Anadolu ve Rumeli Müdafaa-i Hukuk Cemiyeti’nin 4 Eylül 1919 tarihinde
Sivas’ta toplanan Genel Kongresi tarafından, mukaddes maksadı takip ve genel
teşkilatı idare etmek için bir Heyet-i Temsiliye seçilmiş ve köylerden il
merkezlerine kadar bütün milli teşkilatlar takviye edilmiş ve birleştirilmiştir.
Mustafa Kemal’in Açılış Konuşması
“Muhterem Efendiler: Yurdun ve Ulusun kurtuluşunu amaçlayan zorunlu nedenler,
sizleri bunca sıkıntılar ve engeller karşısında Sivas’ta topladı. Yiğitçe
davranışlarınızı kutlar, hoş geldiniz demekle, mutluluğumu açıklarım.
Efendiler; Bilinmektedir ki, ulusların insanca haklarına dayanan, söz vermeler
üzerine 30 Ekim 1918’de İtilaf devletleri ile bir antlaşma yapıldı, ulusumuz,
hakça bir barışa kavuşacağını umdu. Halbuki bu antlaşma hükümleri, bütün
yurdumuza ve ulusumuza karşı, kötüye kullanışlarla, baskılarla, zorlamalarla
uygulanmaya başlandı. İtilaf devletlerinden yüz bulan ülkemiz Hrıstiyanları
ulusumun onuruna dokunan çılgınca davranışlara giriştiler. Batı Anadolu’da
İslam’ın namusu uğruna koruması gereken kutsal yerlerine kadar sokulan Yunan
zalimleri İtilaf devletlerinin hoşgörüleri üzerine canavarca kötülükler
yaptılar.
Doğuda Ermeniler Kızılırmak’a kadar genişleme hazırlıklarına giriştiler,
şimdiden sınırlarımıza kadar dayanıp toptan yok edip öldürme politikasını
gütmeye başladılar. Karadeniz kıyılarımız da Pontos Krallığı hayalinin
gerçekleştirilmesine çalışıldı; Adana, Antep, Maraş ve Konya yakınlarına kadar
gelen işgalciler Antalya’ya da girdiler. Trakya’da işgal bölgesi içine alındı.

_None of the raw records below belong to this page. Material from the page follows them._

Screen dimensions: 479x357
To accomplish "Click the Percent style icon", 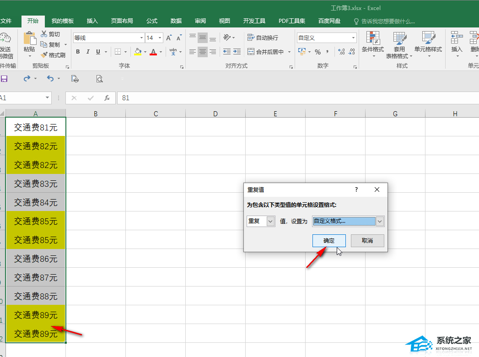I will pos(318,52).
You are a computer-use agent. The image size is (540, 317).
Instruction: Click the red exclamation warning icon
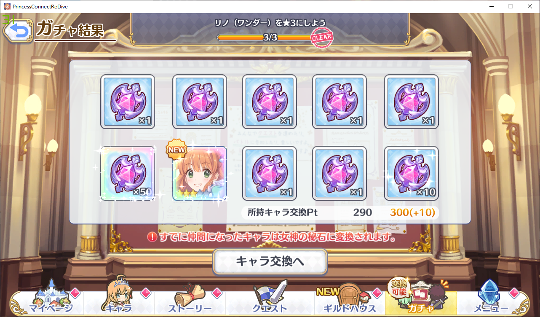(x=152, y=237)
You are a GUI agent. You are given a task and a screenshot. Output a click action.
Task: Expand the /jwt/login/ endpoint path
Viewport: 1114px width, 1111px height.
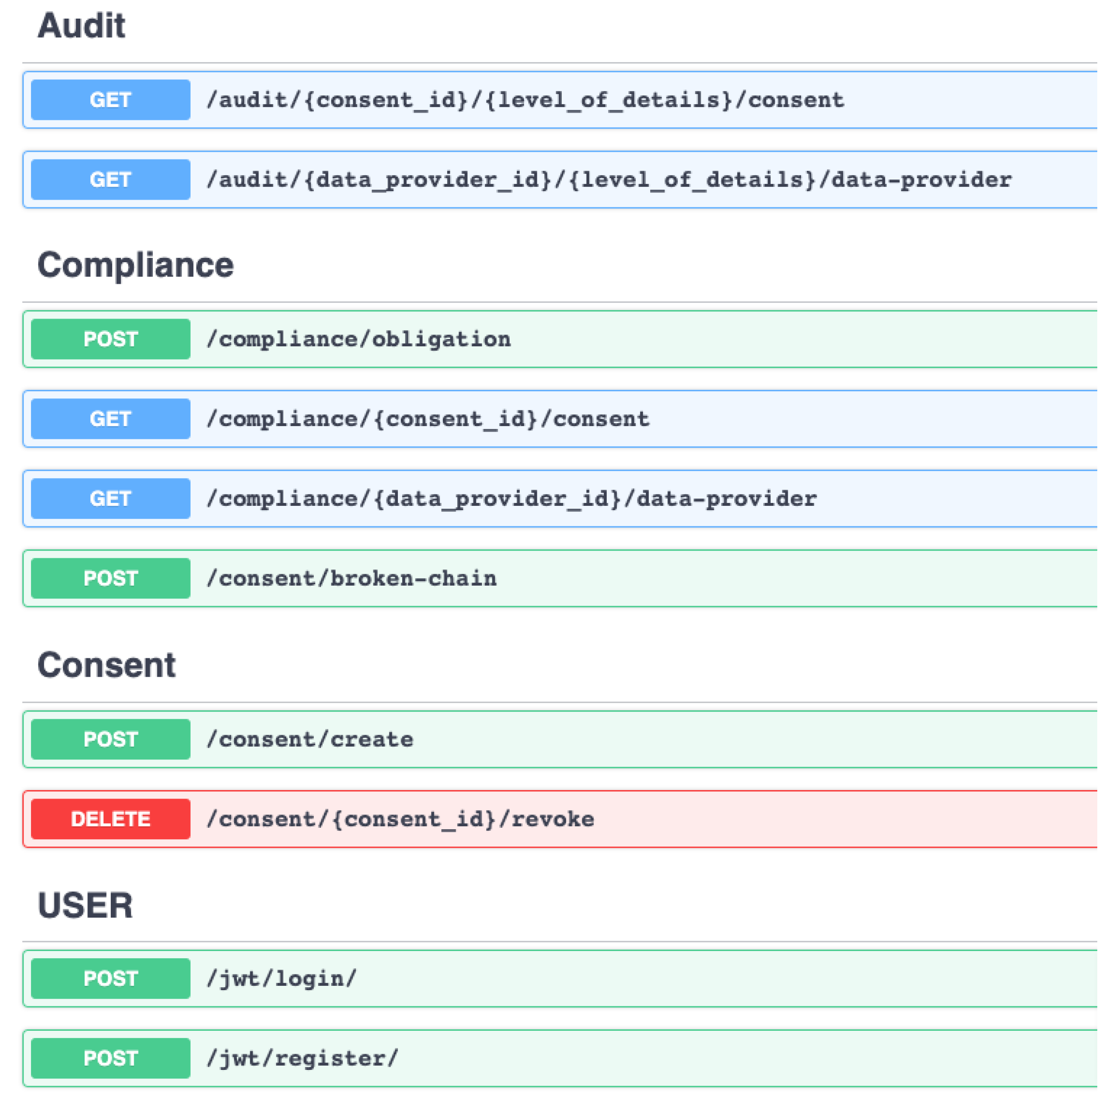(281, 979)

Saltanat tahtının yeri ve Halifeliğin merkezi olan İstanbul ise, Hükümdar
saraylarının içine kadar eline düştü. Bütün bu haksız saldırışlara karşı
İstanbul’daki hükümet, belki tarihte bir benzeri daha görülmemiş bir katlanma
ile sustu; her zaman için güçsüz, kararsız, dermansız kaldı. İşte bu haller
ulusumuzu silkinip uyanmaya sürükledi. Artık ulusumuz pek güzel anladı ki,
itilafçı devletler bu yurtta kutsal varlıklarına ve ulusal kaderine sahip
çıkacak bir gücün, bir isteğin olmadığına iyice hükmetmişler ve akıllarına
geleni işlemişlerdi. Bu yersiz sanı yüzündendir ki cansız bir ülke, kansız bir
ulus neleri hak etmişse hepsini hiç çekinmeden uygulamaya koyuldu. Buna karşı
boyun eğip teslim olmuş görünmek, tam çöküntüden başka bir sonuç vermeyecektir.

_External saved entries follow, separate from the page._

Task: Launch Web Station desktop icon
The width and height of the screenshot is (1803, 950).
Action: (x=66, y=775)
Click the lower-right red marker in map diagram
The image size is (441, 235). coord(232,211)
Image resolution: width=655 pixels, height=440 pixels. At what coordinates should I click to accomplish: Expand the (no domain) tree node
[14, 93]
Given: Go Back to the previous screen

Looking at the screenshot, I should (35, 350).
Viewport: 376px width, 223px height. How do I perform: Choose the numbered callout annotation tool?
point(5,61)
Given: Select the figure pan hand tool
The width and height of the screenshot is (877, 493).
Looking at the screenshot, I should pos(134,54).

Efendiler; Ulusumuzun sizler gibi uyanık ve şerefli kişileri, görünüşün kaygılı
karanlıklarından umutsuzluğa düşmediler, çünkü onlar bilirler ki, tarih bir
ulusun varlığını hiçbir zaman inkar edemez, çünkü onlar kuvvetli bir iman ile
inanırlar ki haksız bir görüşle yurdumuza ve ulusumuza karşı verilen hükümler,
ortaya sürülen kanılar, er geç iflas edecektir.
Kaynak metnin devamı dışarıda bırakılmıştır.